Metadata-Version: 2.1
Name: linkml-transformer
Version: 0.1.4
Summary: 
Author: cmungall
Author-email: cjm@berkeleybop.org
Requires-Python: >=3.8,<4.0
Classifier: Programming Language :: Python :: 3
Classifier: Programming Language :: Python :: 3.8
Classifier: Programming Language :: Python :: 3.9
Classifier: Programming Language :: Python :: 3.10
Classifier: Programming Language :: Python :: 3.11
Requires-Dist: linkml-runtime (>=1.5.2)
Description-Content-Type: text/markdown

# linkml-transformer

__Status__: pre-alpha code

See [these slides](https://docs.google.com/presentation/d/1ctgT1IfwPjnFQO2Q0sYlM8qk0wiB2_32JyeKyN4Uf8k/edit)

This repo contains both:

- A data model for a model *transformation* language
- A reference python implementation

The transformation language is specified in terms of LinkML schemas.
It is intended to be a *ployglot* transformation language, used for
specifying how to map data models independent of underlying representation
(TSVs, JSON/YAML, RDF, SQL Database, ...).

Use cases include:

- ETL and mapping from one data model to another
- Database migrations (one version of a schema to another)
- Creating "profiles"
- Specifying mappings between different serializations of a model (e.g.
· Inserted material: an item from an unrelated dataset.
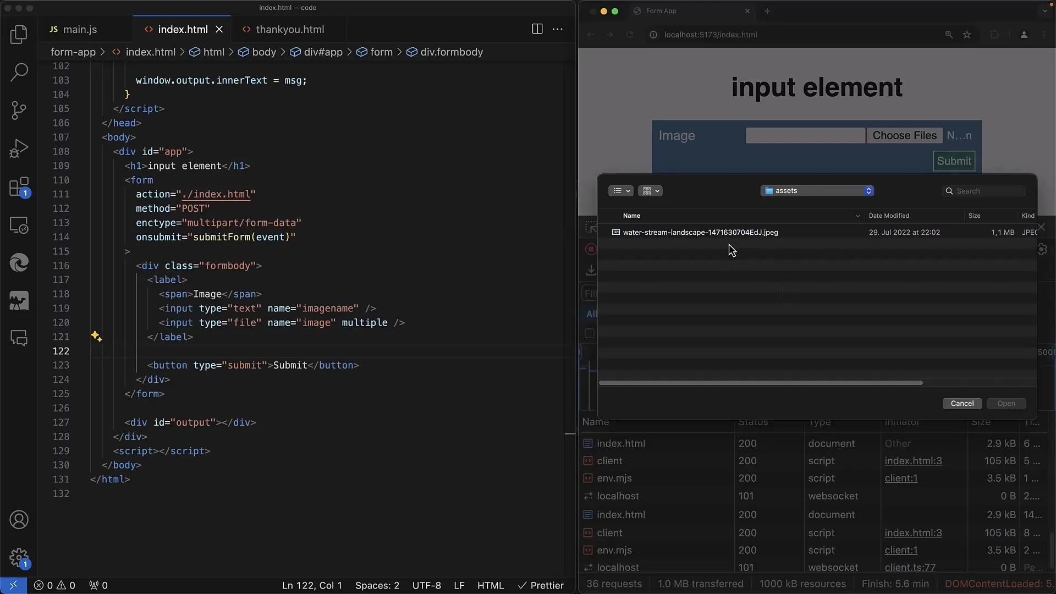Click the Open button in file picker
1056x594 pixels.
[1007, 403]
OO to Relational)
- Mapping between normalized/non-redundant forms and denormalized/query-optimized forms

## Data Model

See [generated docs](https://linkml.github.io/linkml-transformer/)

## Running the code

```bash
linkml-tr --help
Usage: linkml-tr [OPTIONS] COMMAND [ARGS]...

  CLI for linkml-transformer.

Options:
  -v, --verbose
  -q, --quiet TEXT
  --help            Show this message and exit.

Commands:
  derive-schema  Derive a schema from a source schema and a mapping.
  map-data       Map data in a source schema using a transformation.
```

### map-data

```
cd tests/input/examples/personinfo_basic
linkml-tr map-data -T transform/personinfo-to-agent.transform.yaml -s source/personinfo.yaml  data/Container-001.yaml
```

### derive-schema

```
cd tests/input/examples/personinfo_basic
linkml-tr derive-schema -T transform/personinfo-to-agent.transform.yaml source/personinfo.yaml
```


## Examples

See the tests folder for most up to date examples

### Mapping between two similar data models

Given a *source* object

```yaml
persons:
  - id: P:001
    name: fred bloggs
    primary_email: fred.bloggs@example.com
    age_in_years: 33
    has_familial_relationships:
      - type: SIBLING_OF
        related_to: P:002
    current_address:
      street: 1 oak street
    aliases:
      - a
      - b
    has_medical_history:
      - diagnosis:
          id: C:001
          name: c1
      - diagnosis:
          id: C:002
  - id: P:002
    name: Alison Wu
    has_familial_relationships:
      - type: SIBLING_OF
        related_to: P:001
    has_medical_history:
      - diagnosis:
          id: C:001
          name: c1 (renamed)
organizations:
  - id: ROR:1
    name: Acme
```

and a corresponding schema, consider the case
of mapping to a largely isomorphic schema, with some minor differences:

- class names are changes (e.g Person to Agent)
- age is represented as a string, e.g. "33 years"
- some fields are denormalized

The mapping may look like:

```yaml
id: my-mappings
title: my mappings
prefixes:
  foo: foo
source_schema: s1
target_schema: s2
class_derivations:
  Container:
    populated_from: Container
    slot_derivations:
      agents:
        populated_from: persons
  Agent:
    populated_from: Person
    slot_derivations:
      
      ## implicitly same name in Agent
      id:

      label:
        populated_from: name

      age:
        expr: "str({age_in_years})+' years'"

      primary_email:

      gender:

      has_familial_relationships:
        populated_from: has_familial_relationships

  FamilialRelationship:
    populated_from: FamilialRelationship
    slot_derivations:
      type:
      related_to:
```

### Deriving Schemas

Formally a mapping consists of a source schema S, a target schema T, and a mapping M.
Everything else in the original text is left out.